Social_Proof: What_It_Is, Why_You_Need_It,and_How_to_Get_It

Social Proof: What It Is, Why You Need It, and How to Get It

What Is Social Proof?

When everyone is standing in line for something, you assume it must be good. When a movie is sold out, you assume it must be good. When no one is in a restaurant on a Friday night, you assume it must be bad. This is the idea behind social proof. Humans naturally look to other humans for cues about how to make decisions, and when we see that others have done something, we feel better about doing it too. Marketers can leverage this concept by providing social proof that demonstrates to their audience that other people believe in, use, and love their products.

Social proof can be utilized to sustain engagement on your website, to increase conversion rates on landing pages, to spur social conversations, and to build brand affinity.

Why Is Social Proof Important?

  • 74% of consumers rely on social media to inform their purchasing decisions. (Source: ODM Group)
  • 90% of consumers trust peer recommendations.
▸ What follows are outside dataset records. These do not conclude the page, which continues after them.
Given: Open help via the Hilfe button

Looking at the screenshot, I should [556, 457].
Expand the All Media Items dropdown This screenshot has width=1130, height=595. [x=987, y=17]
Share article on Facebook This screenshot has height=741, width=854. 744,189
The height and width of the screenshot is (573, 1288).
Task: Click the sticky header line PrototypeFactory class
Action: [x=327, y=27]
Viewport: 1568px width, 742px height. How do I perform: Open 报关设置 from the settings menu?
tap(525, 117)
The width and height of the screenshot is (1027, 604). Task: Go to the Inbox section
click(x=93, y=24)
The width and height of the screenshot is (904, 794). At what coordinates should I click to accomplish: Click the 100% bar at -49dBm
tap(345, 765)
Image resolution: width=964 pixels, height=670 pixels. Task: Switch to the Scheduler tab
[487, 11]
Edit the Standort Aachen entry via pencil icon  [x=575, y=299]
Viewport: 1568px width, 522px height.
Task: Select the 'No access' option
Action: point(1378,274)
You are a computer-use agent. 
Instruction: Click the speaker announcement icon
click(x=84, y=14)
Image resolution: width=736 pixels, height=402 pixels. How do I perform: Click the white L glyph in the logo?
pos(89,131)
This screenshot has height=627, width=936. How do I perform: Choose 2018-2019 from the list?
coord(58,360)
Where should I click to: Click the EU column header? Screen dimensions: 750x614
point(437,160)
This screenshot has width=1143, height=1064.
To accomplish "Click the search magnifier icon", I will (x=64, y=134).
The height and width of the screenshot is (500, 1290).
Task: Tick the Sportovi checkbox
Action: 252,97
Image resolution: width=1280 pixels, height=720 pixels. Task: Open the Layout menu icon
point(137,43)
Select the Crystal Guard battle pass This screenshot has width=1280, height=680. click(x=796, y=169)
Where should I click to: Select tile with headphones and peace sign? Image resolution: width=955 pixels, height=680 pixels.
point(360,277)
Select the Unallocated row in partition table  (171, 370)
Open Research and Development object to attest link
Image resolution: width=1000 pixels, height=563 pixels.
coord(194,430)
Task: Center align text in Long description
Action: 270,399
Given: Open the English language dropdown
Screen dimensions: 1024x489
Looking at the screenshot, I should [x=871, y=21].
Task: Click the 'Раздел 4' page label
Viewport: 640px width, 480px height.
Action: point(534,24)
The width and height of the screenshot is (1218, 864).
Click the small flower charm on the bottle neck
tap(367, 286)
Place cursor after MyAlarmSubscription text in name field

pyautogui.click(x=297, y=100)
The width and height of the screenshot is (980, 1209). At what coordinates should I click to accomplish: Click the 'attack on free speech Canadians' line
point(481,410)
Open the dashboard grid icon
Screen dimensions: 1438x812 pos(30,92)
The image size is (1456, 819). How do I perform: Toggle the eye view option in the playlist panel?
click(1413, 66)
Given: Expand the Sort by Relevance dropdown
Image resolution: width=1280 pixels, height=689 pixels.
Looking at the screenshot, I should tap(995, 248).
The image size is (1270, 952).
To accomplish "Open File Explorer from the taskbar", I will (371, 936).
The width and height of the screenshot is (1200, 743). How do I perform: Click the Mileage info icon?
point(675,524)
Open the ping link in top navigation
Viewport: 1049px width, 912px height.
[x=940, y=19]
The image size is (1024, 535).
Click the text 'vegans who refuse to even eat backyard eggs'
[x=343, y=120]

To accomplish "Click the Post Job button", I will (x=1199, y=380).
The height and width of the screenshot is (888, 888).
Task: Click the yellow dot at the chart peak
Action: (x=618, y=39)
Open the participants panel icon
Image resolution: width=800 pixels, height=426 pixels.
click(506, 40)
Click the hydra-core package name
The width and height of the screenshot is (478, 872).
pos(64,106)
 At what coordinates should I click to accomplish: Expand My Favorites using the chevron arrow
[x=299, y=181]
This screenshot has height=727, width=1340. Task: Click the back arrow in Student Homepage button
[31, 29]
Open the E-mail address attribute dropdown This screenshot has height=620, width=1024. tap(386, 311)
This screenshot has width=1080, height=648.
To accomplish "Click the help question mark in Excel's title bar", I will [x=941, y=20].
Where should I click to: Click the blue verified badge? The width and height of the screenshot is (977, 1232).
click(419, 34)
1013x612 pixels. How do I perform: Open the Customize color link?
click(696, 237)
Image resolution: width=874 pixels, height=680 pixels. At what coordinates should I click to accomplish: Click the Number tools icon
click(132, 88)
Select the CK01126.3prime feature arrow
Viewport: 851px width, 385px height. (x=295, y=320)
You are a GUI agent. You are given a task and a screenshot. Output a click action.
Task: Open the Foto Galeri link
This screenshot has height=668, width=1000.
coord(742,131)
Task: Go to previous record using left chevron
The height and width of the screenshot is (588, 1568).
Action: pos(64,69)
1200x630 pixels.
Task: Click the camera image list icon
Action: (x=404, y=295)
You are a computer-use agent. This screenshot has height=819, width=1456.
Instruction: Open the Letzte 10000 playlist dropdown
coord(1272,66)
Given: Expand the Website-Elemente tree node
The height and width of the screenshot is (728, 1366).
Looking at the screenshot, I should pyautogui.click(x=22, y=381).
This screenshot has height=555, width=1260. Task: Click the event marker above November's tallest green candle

Only 33% trust ads. (Source: Nielsen)
  • 4 out of 5 consumers reverse purchase decisions based on negative online reviews. (Source: Cone)
  • 17% of users have bought something based on a friend’s social media post about it. (Source: Forrester)
  • 77% of consumers are more likely to buy a new product when learning about it from friends or family. (Source: Nielsen)

Benefits of Social Proof

When someone gives your company the “stamp of approval,” this helps position your brand favorably and can:

  • Increase trust
  • Build credibility
  • Validate the product
  • Increase exposure
  • Simplify decision-making

This in turn can help you:

  • Increase conversion rates on a landing page
  • Drive ecommerce sales
  • Acquire new customers
  • Increase brand loyalty

Social Proof: Reach vs. Authority

Naturally, many brands go straight to the top when looking for social recommendations. However, there’s a time and place for different kinds of influencers. Celebrity influencers tend to have high reach, meaning they can help you reach very large audiences. But celebrities feel more removed than the people you know and trust already, your friends. This is why positive recommendations from your friends are likely to have high authority, giving them more influence, even though they have a much smaller reach.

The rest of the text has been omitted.